* Given information *
____________________

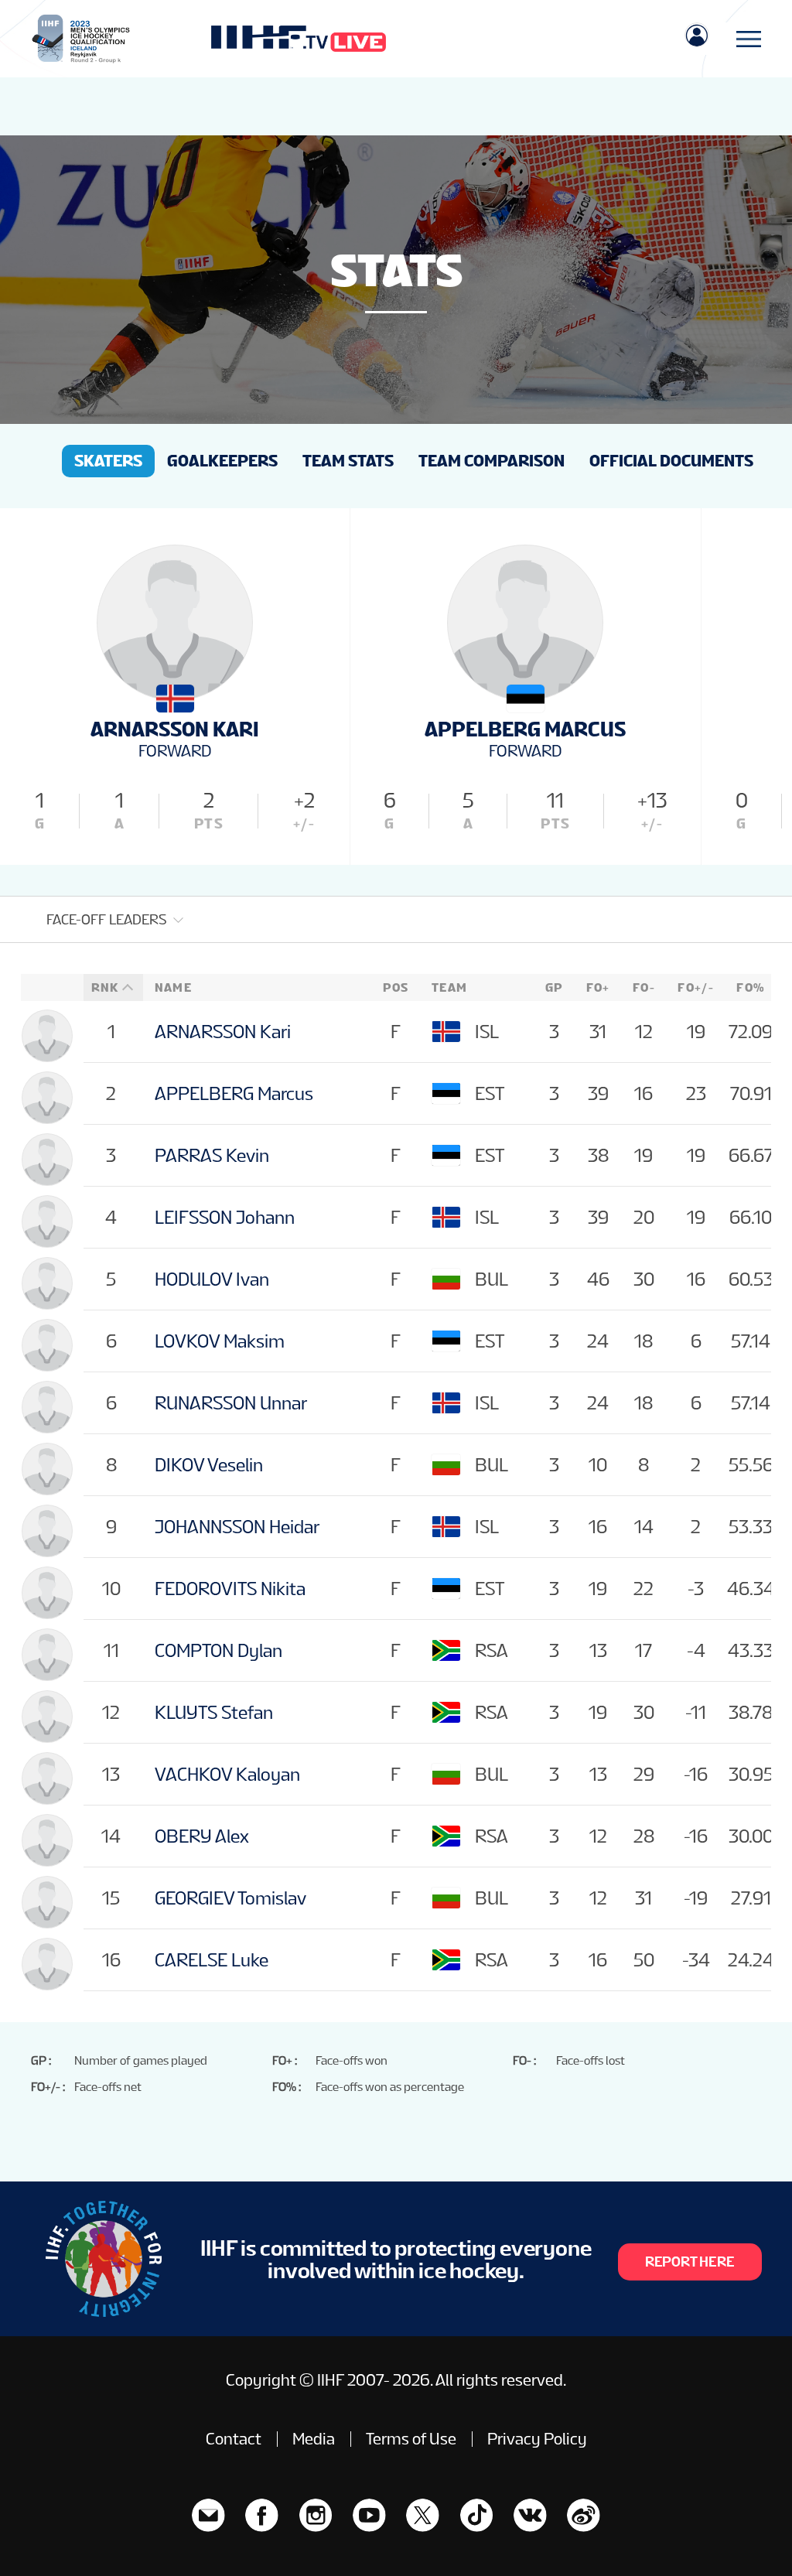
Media (313, 2439)
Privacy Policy (537, 2439)
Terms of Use (411, 2439)
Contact (233, 2439)
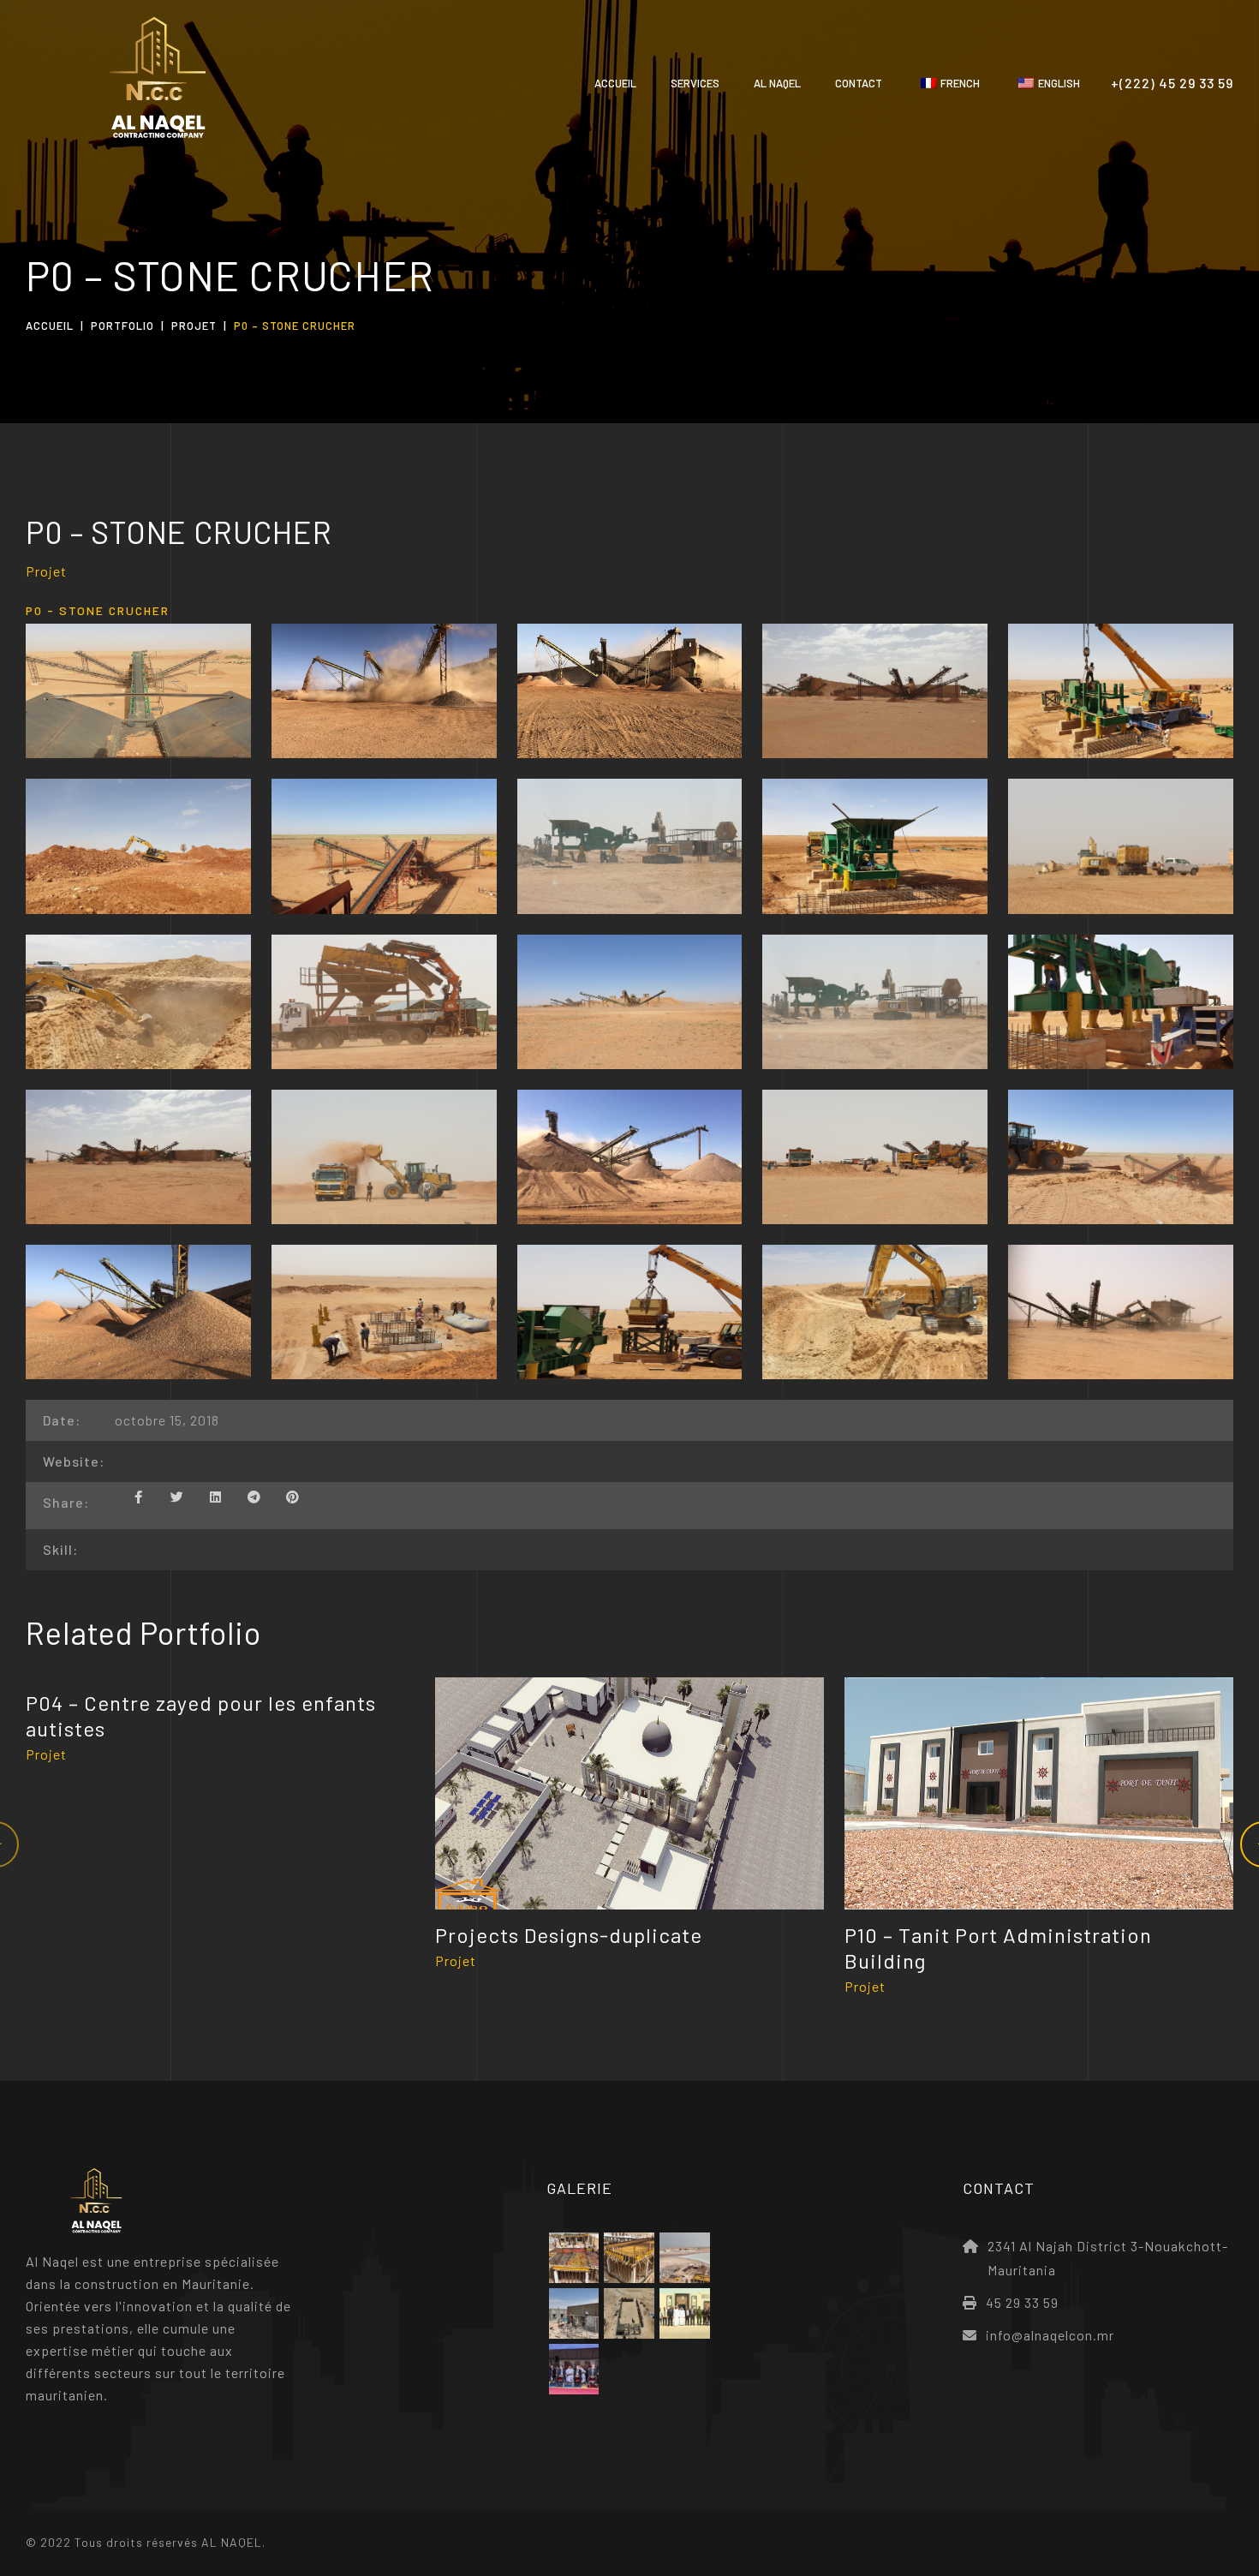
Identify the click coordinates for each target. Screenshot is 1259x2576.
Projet (194, 325)
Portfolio (122, 325)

____________________

* Work request *
When you reach the line that holds "Identify the click", please copy it and every line after it through the end of the listing, exactly and with no other lines.

* Your response *
Identify the click coordinates for each target. Screenshot is 1259x2576.
Projet (194, 325)
Portfolio (122, 325)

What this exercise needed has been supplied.